Would you copy the lines below exactly and omit the images?

Stored items
◆ ◆ ◆

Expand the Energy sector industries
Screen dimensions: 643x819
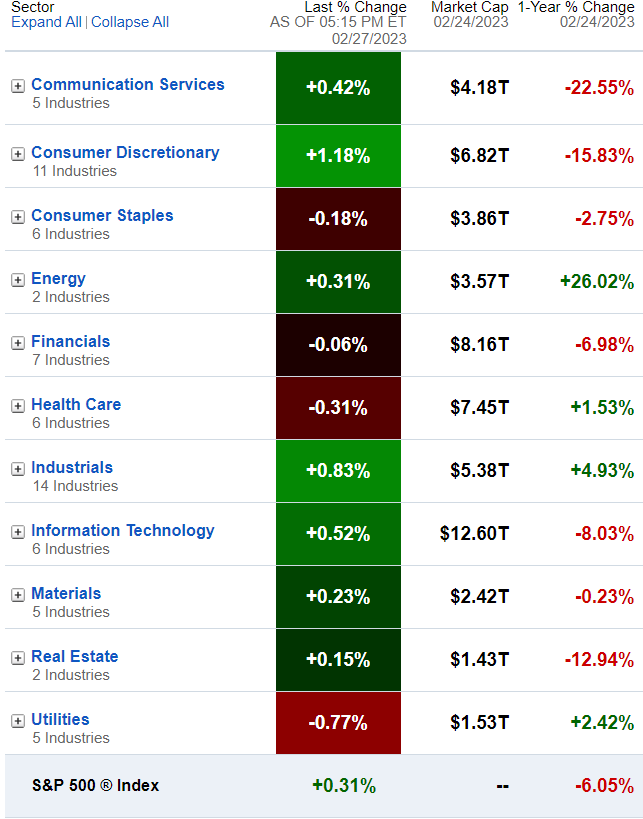17,280
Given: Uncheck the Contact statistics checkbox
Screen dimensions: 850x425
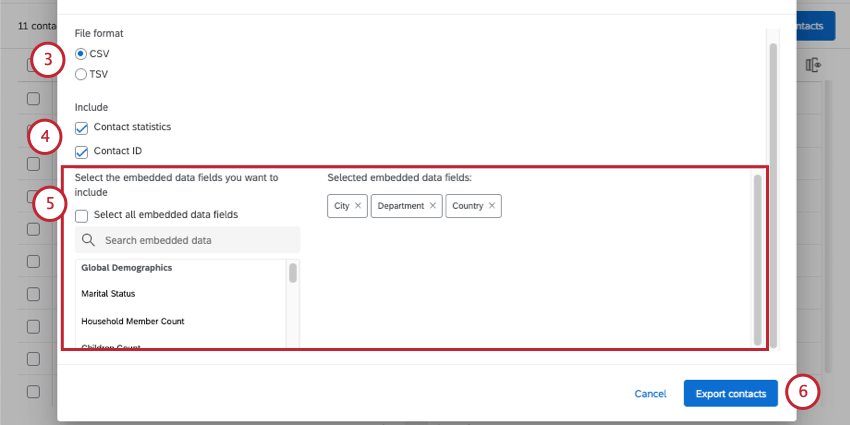Looking at the screenshot, I should pyautogui.click(x=81, y=128).
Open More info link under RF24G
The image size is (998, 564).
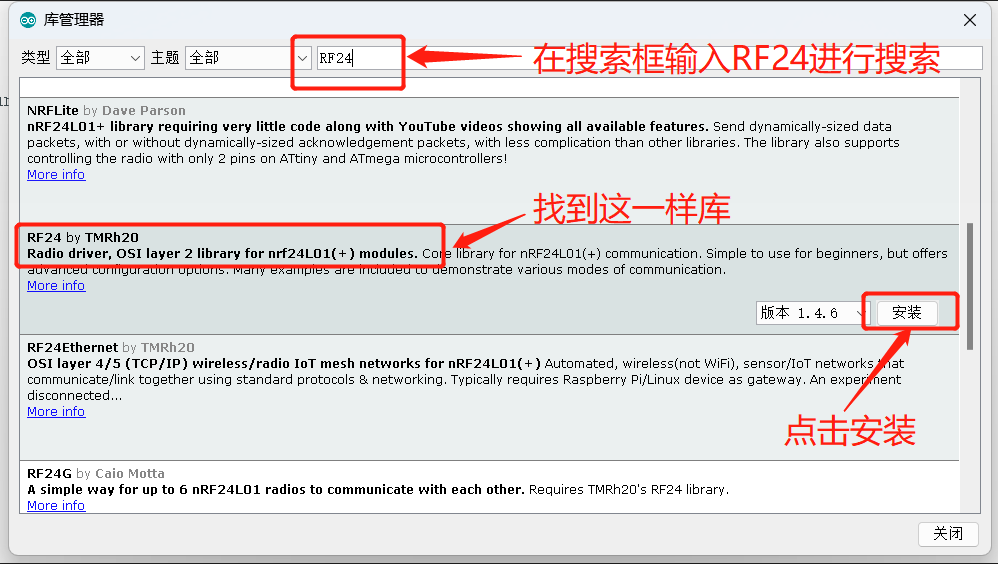56,505
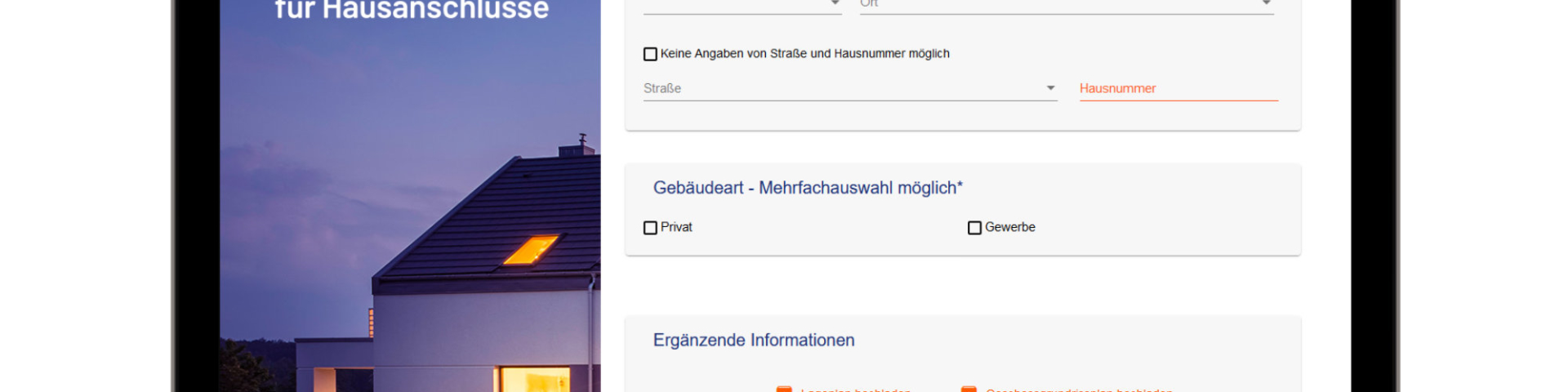Click the Geschossgrundrissplan hochladen link
Viewport: 1568px width, 392px height.
click(1079, 390)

◆ ◆ ◆

Your response:
Expand the Energy sector industries
Screen dimensions: 643x819
17,280
Given: Uncheck the Contact statistics checkbox
Screen dimensions: 850x425
Looking at the screenshot, I should pyautogui.click(x=81, y=128).
Open More info link under RF24G
The image size is (998, 564).
56,505
Click the Geschossgrundrissplan hochladen link
Viewport: 1568px width, 392px height.
click(1079, 390)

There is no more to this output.